30 Sep

mounting ext3 in windows

As I said a few days ago, my home CD drives were busted, so I needed to recover my backups by loading them onto my work computer, then bring a hard drive in from home and copy them over.

All my home hard drives are formatted as ext3, which Windows does not support natively.

In order to see the drive, I’m using Ext2IFS, a driver which extends the XP kernel to understand the ext3 file system.

As a side-point – it is interesting that people keep saying that Linux’s hardware support is somehow lacking in comparison to Windows. As far as I know, Windows supports only FAT, FAT32, NTFS, ISO9660, and UDF file systems. Linux, on the other hand, supports probably about a hundred different file systems. Windows also runs only on the i386 platform, whereas Linux runs on everything from watches to mainframes. Limited, my arse.

26 thoughts on “mounting ext3 in windows

  1. I am linux/windows user but. when people say linux hardware support is limited, they are not talking about different processors.
    they are talking about going down to compusa and buying some wierd usb device and getting it work with linux.

  2. and btw windows does have for more processors but windows did support dec alphas as well as i386 for awhile. and I know of an 8 processor hp machine that ran windows, but it had a special hal.
    just some history.

  3. messed up first sentance, linux does have far more processors is what I meant. to type.

  4. Wow, it actually works. This is the third program I’ve tried to read an ext3 drive with, and the first that actually works. Thanks.

  5. yeah certainly linux supports something which are really unconventional (rare processors for embedded systems) but dosent supports many common things(soft modems etc) and linux is far more resorce consuming than windows and not so automagical as windows and it does nothing except making life a common user more complicted. software on linux are quite unreliable feature lacking crashes easily, has no garuntee. installing a simple software is a big deal in linux . where as in windows we have everything that too in a easy to use interface. and we have direct x and wmp.
    in linux i havent seen a player that playes all the songs without a hitch
    a player playing song since hours may all of a sudden pop out an error such as error initalizing sudio device for no apperent reasons

  6. amol. a little bit off topic, I think… but I’ll offer a short reply.

    “dosent supports many common things(soft modems etc)”. otherwise known as “winmodems”, these are not really modems, but rather, the bare minimum hardware required to make the connection. the “modem” part of the system is then handled by the operating system. the reason they’re called “win” modems is that usually, the hardware supplier only provides drivers for windows.

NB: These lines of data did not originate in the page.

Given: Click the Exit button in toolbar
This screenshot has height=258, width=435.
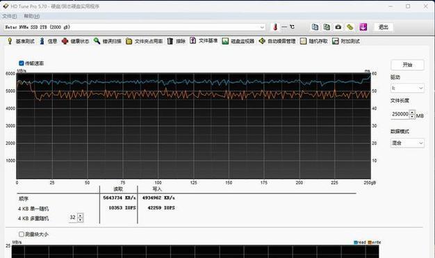Looking at the screenshot, I should [383, 27].
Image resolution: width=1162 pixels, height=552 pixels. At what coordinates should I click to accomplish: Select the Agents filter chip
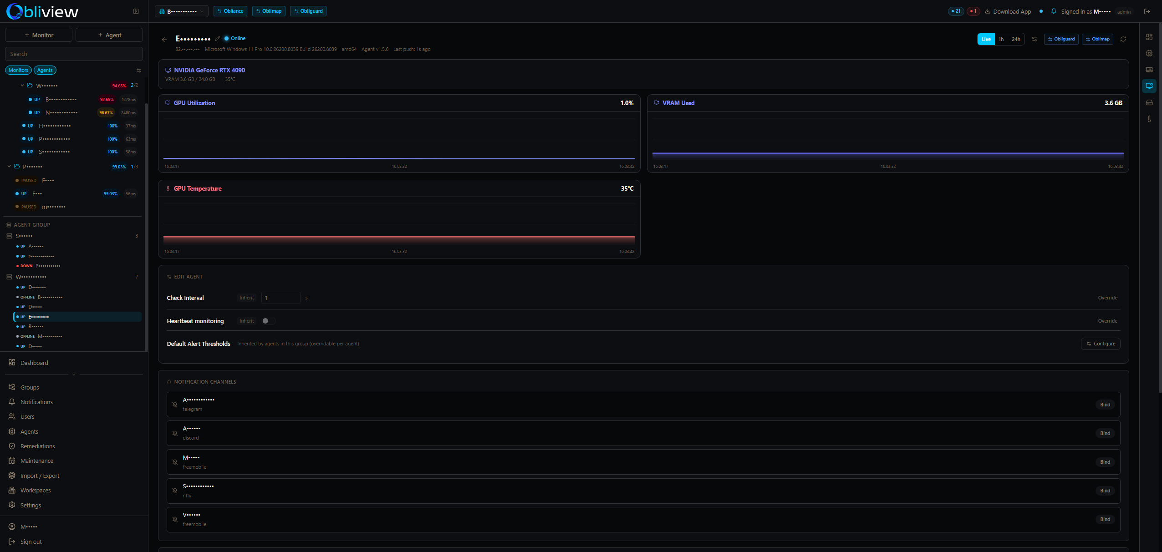tap(45, 70)
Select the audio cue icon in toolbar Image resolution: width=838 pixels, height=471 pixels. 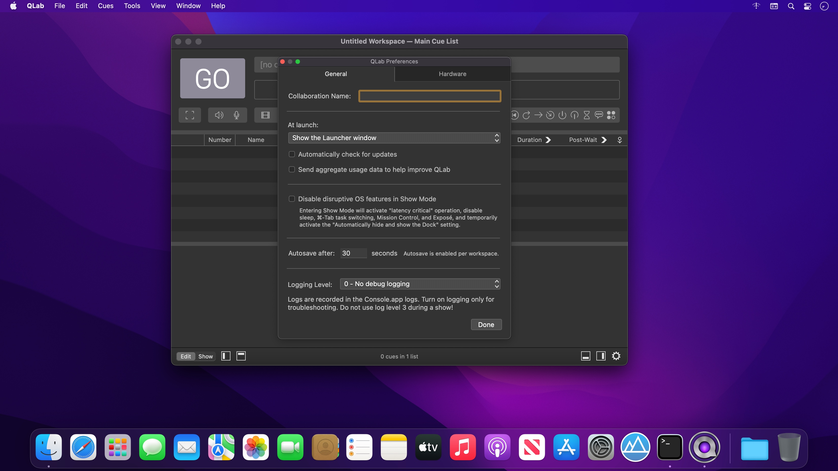coord(219,115)
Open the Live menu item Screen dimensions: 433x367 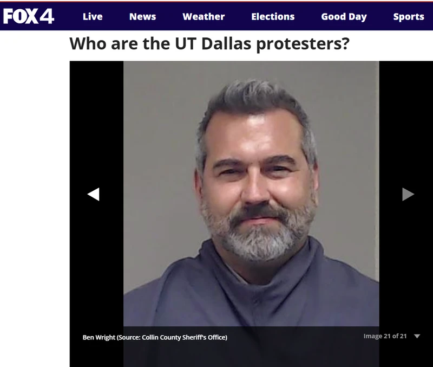(x=93, y=17)
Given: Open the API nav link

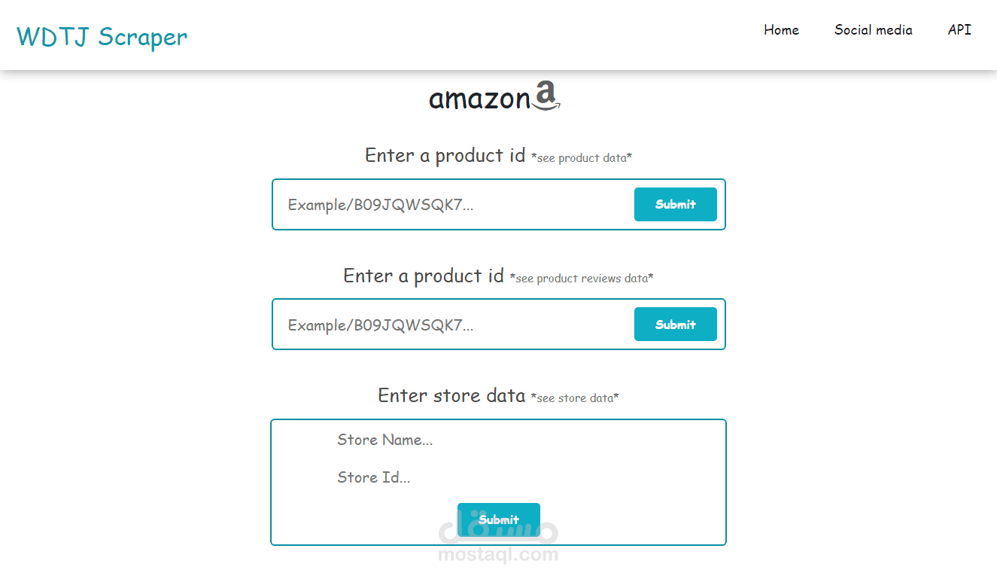Looking at the screenshot, I should [959, 30].
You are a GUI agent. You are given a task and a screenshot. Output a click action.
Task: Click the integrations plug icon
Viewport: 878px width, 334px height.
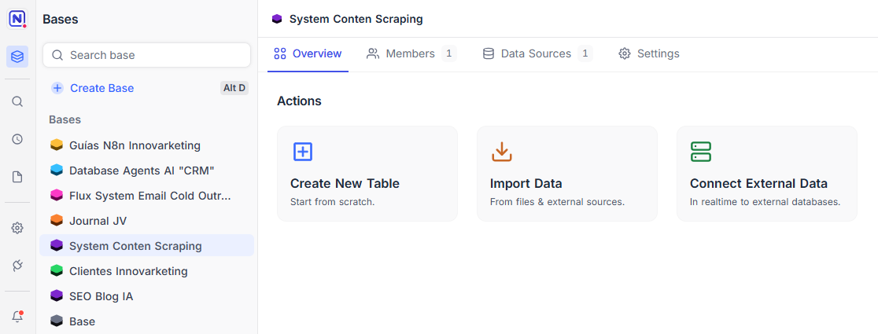pyautogui.click(x=17, y=266)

Is this Linux’s fault, or the hardware manufacturer’s?

    “linux is far more resorce consuming than windows”. really? please provide a link proving this.

    “not so automagical as windows”. in what way? on my system, if you plug in a camera, it immediately recognises it as a storage device and provides a mounted partition for it. in windows, the same camera pops up a “hardware detected” wizard, which then walks me through a five minute driver installation followed by a “please restart your computer”. which one was automagical, again?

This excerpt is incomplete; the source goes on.